ST. GEORGE — Following a day spent taking part at worship services in the St. George area, Gov.-elect Spencer Cox and Lt. Gov.-elect Deidre Henderson visited the St. George Tabernacle for a “Freedom Fireside.” The visits were a part of Cox and Henderson’s runup to their inauguration set to take place Monday at the Tuacahn Amphitheater in Ivins.
Streamed online for the public Sunday evening due to pandemic restrictions on large gatherings, Cox, Henderson and others shared messages that bore the common theme of “love your enemy” and coming together in unity and understanding regardless of differences in religion, politics, race and so on.
“That was entirely accidental if you believe in accidents,” Cox said, noting that the topics spoken of during the fireside, say for a recorded interview, were not coordinated beforehand. “It was not something that we strategized toward.”
Cox said he felt the nation is in trouble due to the contempt and divisiveness that had taken root in the country, a sentiment that was agreed upon and expounded by retired Judge Thomas Griffith, who served on the Washington D.C. Circuit Court of Appeals.
Griffith was unable to attend the fireside in person, and instead was interviewed by Cox in a video that was shared during the program.
Griffith also called for people to have more warmheartedness to those they disagree with, as well as to have what he called “civic charity,” versus simple civility. When certain people call for civility, he said, what they mean is “calm down and know your place.” Civic charity, on the other hand, is the act of finding what unites people and building relationships of trust and cooperation from that foundation.
Too many people today have contempt for one another, particularly when it comes to the main political parties, Griffith said, added that he feared the Constitution itself will not survive much longer in such a climate.
“Civic charity says you treat other views respectfully,” Griffith said. “The constitution is built for vigorous disagreement, but it cannot withstand contempt. It cannot withstand us viewing a fellow citizen with contempt, and that’s the problem that has seeped into our system right now.”
Elder Evan A. Schmutz, a general authority of The Church of Jesus Christ of Latter-day Saints, spoke to how grateful he was for interfaith traditions and the tone of civility that Cox and his former opponent, Democrat Chris Peterson, practiced during their campaigns.
The divisive vitriol and rhetoric that has seemingly become commonplace in politics should not govern or impede the state or nation’s future, Shumtz said. He added that politicians in general need to learn how to “break bread” with each other again and be willing to learn from each other even if they disagree on certain policies and principles.
Henderson shared thoughts learned from a book she read called “Love Your Enemies,” by Arthur C. Brooks.
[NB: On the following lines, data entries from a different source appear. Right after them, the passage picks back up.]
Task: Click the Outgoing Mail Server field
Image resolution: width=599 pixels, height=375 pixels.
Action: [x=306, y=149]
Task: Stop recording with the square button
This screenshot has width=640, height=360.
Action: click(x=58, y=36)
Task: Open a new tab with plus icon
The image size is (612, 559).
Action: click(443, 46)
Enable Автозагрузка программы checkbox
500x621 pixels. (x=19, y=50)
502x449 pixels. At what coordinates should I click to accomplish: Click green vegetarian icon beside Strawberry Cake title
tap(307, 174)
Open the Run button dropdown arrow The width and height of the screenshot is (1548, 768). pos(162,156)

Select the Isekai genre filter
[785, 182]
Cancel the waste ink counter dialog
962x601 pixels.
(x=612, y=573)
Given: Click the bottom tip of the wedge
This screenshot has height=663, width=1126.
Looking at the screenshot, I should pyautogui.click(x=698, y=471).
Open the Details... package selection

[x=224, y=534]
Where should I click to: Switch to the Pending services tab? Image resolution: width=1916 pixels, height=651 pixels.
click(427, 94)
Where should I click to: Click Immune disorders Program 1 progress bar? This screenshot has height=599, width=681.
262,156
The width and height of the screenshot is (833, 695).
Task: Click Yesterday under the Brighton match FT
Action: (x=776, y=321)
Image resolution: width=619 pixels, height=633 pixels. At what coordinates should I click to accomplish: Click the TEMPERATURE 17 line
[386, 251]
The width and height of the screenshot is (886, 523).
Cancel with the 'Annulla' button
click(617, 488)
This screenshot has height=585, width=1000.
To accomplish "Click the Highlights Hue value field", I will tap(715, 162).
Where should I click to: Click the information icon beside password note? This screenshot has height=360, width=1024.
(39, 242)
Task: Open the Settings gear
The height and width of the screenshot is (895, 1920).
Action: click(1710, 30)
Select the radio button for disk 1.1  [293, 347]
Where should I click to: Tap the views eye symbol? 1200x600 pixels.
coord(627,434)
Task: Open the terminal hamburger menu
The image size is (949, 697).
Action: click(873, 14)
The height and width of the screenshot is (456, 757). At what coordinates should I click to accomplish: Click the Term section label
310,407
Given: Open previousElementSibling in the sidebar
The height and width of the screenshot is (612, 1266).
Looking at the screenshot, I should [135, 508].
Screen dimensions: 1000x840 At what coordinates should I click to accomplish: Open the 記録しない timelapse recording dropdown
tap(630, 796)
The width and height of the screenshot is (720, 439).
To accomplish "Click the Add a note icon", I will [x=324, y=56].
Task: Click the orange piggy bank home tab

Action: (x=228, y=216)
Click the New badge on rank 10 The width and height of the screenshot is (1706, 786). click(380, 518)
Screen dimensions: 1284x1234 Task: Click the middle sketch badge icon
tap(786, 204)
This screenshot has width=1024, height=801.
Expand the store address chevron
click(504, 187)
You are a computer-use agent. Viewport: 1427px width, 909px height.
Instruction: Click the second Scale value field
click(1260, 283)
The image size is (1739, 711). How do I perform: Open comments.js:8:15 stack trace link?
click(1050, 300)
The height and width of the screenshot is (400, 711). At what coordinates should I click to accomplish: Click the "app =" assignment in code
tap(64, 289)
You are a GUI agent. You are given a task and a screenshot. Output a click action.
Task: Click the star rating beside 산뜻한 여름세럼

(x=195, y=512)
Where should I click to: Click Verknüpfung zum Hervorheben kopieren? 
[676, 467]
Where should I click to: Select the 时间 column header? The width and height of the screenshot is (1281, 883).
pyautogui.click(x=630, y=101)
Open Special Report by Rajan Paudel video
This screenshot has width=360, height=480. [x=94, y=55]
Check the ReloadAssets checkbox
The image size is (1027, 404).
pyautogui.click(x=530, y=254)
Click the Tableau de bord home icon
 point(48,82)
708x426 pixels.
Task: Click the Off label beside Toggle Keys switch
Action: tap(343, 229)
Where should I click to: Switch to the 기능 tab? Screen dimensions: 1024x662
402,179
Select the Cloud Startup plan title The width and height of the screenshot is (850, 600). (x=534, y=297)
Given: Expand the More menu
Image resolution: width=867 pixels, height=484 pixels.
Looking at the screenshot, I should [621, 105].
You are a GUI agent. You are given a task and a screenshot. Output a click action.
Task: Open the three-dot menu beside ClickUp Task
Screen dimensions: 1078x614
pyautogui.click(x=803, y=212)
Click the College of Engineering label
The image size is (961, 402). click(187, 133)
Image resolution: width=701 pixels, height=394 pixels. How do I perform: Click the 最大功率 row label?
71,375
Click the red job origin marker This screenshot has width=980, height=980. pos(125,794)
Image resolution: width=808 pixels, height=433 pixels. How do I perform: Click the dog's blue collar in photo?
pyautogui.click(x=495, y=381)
The book’s author calls for not necessarily agreeing with others, but learning to “disagree better” and with a sense of “warmheartedness” that shows a love toward your fellow man versus a contempt for them.
Before someone feels the need to fix something about others that bothers them, people ought to commit to tending to their issues first while also extending charity to those they have disagreements with, she said.
“My sincere request for all of us in Utah’s faith community — leaders and practitioners alike — is that in this new year we fully rededicate ourselves to the simple yet somehow radical idea to love our enemies and to defeat feelings of contempt by practicing warm-heartedness,” Henderson said.
Shadman Bashir, an Islamic faith representative to St. George Interfaith Council and a professor at Dixie State University, shared remarks that echoed much of what was already said that evening.
“Different does not always equal wrong – just different,” he said.
“Modern politics has become divisive and partisan,” Cox said. “The words and music presented tonight recognize and reinforce that we are all created equal, and that putting people before politics will unify and heal our nation.”